> Data records:
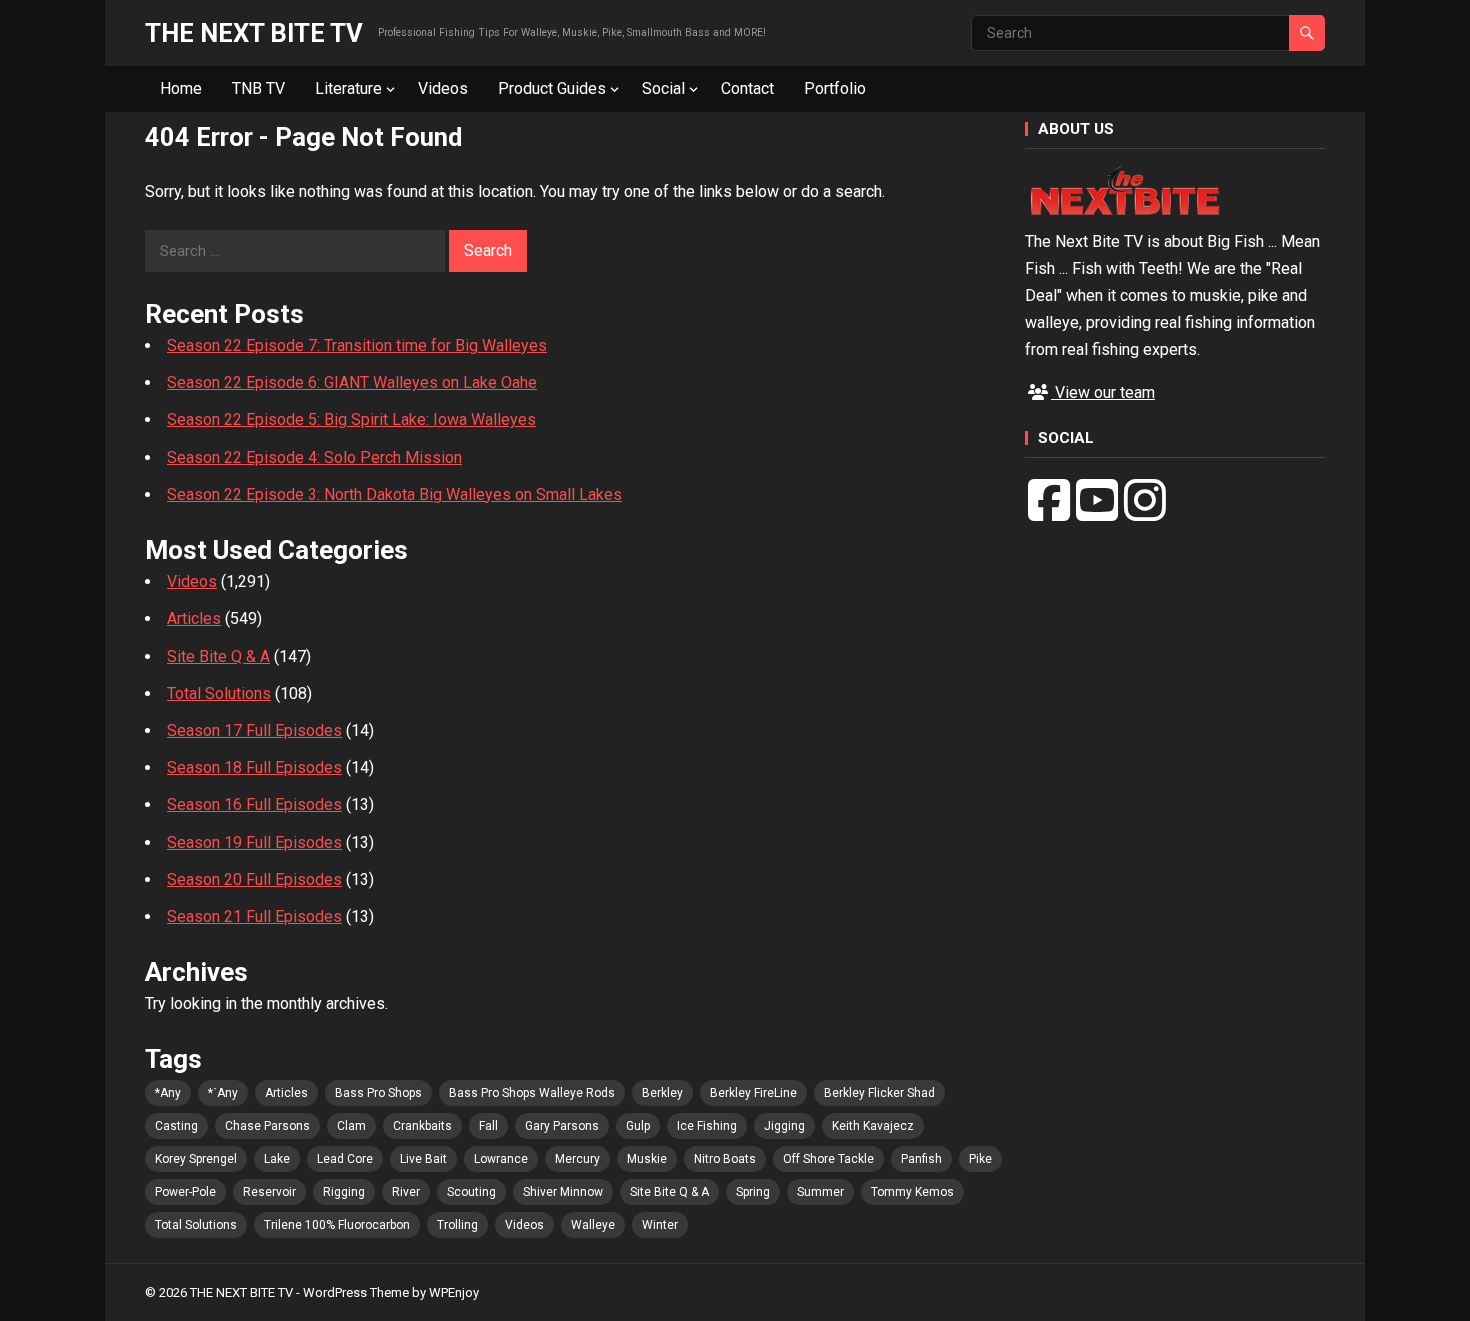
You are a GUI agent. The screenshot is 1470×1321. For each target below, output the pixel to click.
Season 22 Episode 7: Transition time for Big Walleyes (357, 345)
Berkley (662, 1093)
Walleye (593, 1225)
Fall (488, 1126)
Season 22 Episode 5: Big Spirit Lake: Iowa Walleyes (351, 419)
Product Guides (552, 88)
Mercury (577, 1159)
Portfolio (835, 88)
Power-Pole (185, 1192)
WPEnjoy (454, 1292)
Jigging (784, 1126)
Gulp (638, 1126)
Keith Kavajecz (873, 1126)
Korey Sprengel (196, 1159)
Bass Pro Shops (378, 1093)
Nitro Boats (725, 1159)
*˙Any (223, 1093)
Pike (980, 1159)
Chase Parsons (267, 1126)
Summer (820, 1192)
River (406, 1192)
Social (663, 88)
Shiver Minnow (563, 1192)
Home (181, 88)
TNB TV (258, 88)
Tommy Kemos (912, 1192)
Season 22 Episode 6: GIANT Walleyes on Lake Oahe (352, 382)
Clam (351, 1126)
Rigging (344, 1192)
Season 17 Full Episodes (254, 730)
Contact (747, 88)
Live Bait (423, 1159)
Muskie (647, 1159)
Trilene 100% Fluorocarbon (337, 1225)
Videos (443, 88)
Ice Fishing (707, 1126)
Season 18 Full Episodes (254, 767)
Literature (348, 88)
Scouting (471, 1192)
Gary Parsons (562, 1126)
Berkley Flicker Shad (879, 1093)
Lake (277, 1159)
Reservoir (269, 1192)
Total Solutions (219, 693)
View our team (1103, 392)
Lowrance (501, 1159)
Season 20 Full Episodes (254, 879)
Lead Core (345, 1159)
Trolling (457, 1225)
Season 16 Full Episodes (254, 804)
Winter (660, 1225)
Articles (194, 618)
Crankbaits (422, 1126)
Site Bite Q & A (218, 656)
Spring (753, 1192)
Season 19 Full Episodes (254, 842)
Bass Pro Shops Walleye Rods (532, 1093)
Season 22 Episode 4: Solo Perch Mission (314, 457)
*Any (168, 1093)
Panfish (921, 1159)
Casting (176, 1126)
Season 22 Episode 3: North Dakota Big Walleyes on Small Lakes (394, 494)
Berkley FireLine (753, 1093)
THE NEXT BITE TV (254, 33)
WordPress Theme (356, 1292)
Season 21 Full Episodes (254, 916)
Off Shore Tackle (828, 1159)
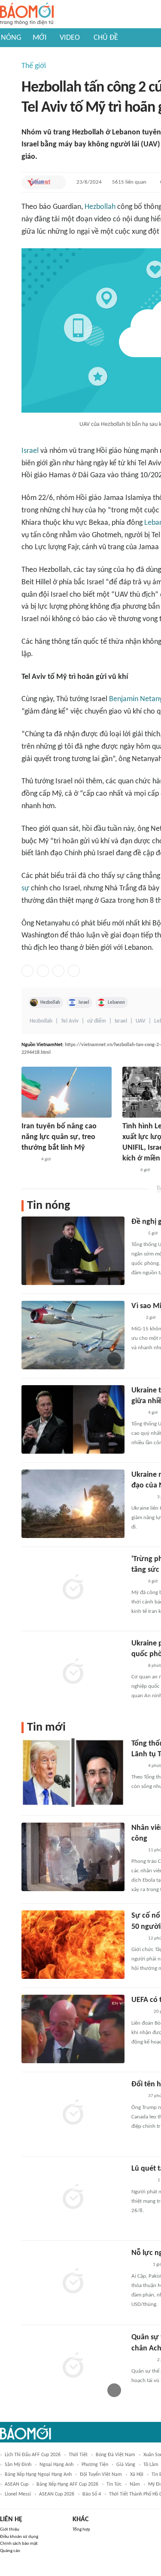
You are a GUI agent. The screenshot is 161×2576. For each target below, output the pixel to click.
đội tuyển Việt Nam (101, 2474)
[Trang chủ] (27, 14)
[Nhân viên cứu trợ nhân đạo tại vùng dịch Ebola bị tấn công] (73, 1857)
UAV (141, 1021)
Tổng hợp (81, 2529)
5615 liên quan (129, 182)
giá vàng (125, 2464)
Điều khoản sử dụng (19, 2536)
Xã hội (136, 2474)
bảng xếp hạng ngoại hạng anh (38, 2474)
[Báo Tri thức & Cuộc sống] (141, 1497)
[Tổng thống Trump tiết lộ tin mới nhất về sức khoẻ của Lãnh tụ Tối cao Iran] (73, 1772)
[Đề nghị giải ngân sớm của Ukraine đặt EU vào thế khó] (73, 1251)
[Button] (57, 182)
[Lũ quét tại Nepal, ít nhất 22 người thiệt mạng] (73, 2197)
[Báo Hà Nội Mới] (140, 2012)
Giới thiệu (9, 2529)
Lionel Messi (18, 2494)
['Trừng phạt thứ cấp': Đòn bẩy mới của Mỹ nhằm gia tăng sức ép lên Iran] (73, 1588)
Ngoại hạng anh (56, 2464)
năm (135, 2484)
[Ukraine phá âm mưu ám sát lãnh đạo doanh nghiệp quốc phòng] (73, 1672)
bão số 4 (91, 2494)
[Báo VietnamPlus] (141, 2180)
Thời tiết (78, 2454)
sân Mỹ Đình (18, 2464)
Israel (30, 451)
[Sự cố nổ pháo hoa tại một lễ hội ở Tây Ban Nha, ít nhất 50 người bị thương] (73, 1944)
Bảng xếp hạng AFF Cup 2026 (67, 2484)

==

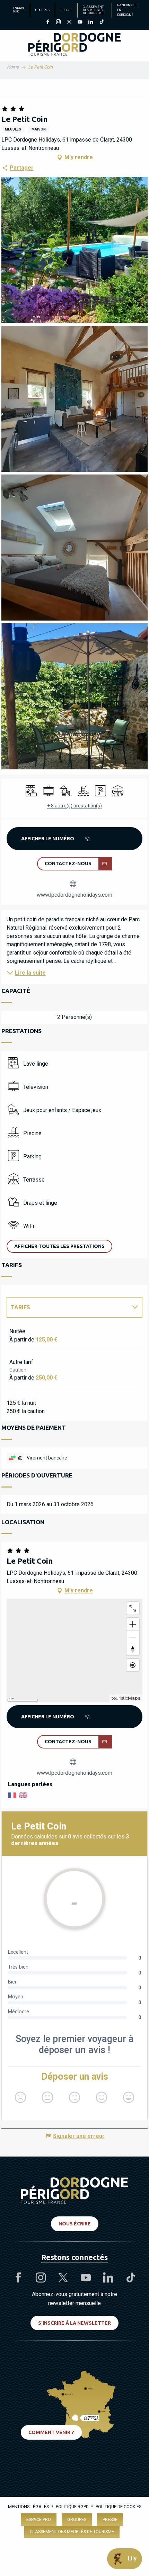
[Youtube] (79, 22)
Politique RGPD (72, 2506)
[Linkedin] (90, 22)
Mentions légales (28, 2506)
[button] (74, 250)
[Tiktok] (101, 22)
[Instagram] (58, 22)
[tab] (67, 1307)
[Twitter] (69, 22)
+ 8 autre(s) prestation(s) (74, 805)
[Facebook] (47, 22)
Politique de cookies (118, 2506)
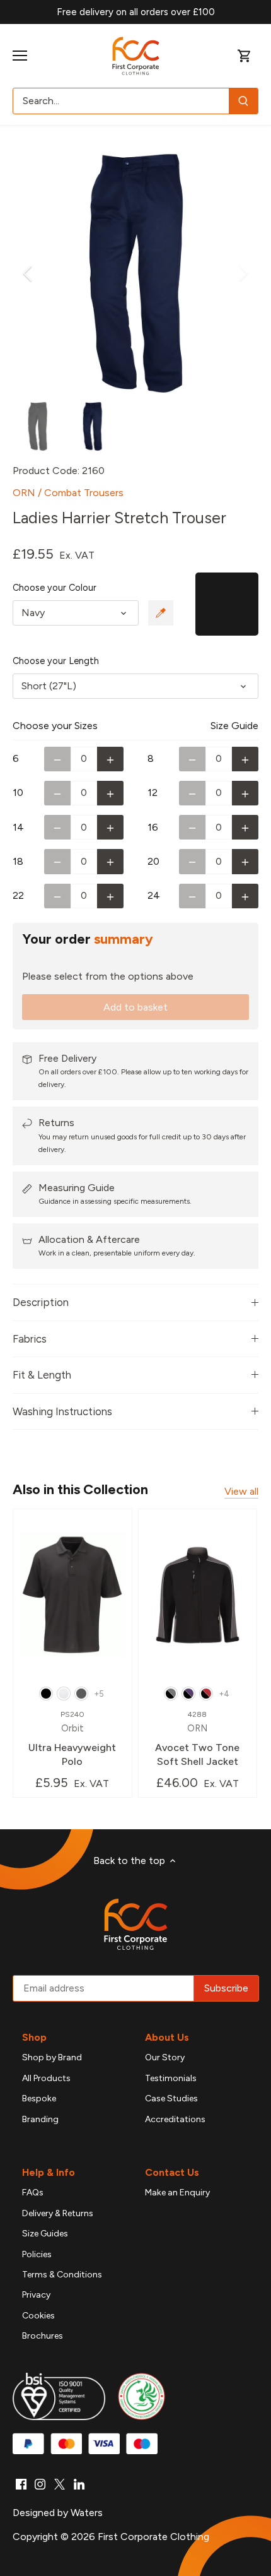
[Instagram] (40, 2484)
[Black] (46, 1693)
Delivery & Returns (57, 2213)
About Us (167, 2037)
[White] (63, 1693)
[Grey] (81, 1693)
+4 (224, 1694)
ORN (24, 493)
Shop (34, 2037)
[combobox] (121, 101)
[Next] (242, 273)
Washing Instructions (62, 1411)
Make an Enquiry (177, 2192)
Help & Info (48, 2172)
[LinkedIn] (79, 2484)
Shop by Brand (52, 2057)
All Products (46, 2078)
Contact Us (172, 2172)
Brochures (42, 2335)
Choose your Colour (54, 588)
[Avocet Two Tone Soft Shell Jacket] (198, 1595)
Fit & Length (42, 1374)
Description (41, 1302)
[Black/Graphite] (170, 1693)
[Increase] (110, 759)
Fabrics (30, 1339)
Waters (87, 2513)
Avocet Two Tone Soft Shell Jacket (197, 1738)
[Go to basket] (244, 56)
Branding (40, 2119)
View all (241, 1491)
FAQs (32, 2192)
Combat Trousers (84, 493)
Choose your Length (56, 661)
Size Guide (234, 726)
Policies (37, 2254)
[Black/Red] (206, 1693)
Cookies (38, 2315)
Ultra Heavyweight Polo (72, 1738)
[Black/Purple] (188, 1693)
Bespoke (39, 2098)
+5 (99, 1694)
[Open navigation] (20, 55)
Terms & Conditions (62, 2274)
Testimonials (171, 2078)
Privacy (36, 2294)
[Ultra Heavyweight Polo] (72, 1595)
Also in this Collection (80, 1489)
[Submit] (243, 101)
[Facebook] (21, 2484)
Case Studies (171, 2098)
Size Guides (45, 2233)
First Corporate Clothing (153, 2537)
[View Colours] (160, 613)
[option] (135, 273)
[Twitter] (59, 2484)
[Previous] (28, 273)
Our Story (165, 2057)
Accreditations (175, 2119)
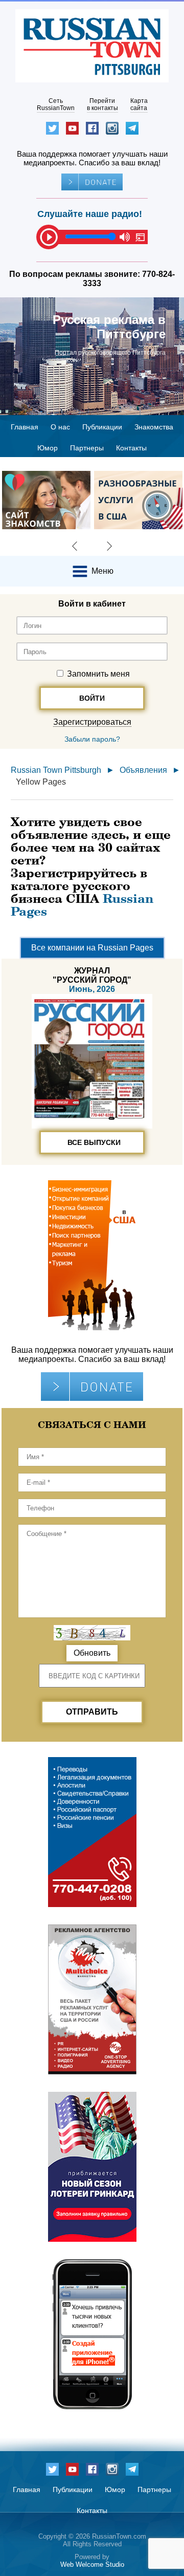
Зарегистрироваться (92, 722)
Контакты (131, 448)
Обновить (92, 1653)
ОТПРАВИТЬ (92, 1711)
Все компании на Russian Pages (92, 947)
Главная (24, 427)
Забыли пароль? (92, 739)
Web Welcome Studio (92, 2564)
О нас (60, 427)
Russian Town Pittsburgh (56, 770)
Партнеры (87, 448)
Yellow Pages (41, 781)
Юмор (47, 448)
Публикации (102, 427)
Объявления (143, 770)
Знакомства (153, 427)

--

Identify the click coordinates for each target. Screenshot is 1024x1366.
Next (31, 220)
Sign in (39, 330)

> Work request:
All lines in the data above from the one with "[LinkedIn] (79, 2484)" through the one with "Description (41, 1302)" must be repeated exactly, and no others.

> Output for this task:
[LinkedIn] (79, 2484)
Shop by Brand (52, 2057)
All Products (46, 2078)
Contact Us (172, 2172)
Brochures (42, 2335)
Choose your Colour (54, 588)
[Avocet Two Tone Soft Shell Jacket] (198, 1595)
Fit & Length (42, 1374)
Description (41, 1302)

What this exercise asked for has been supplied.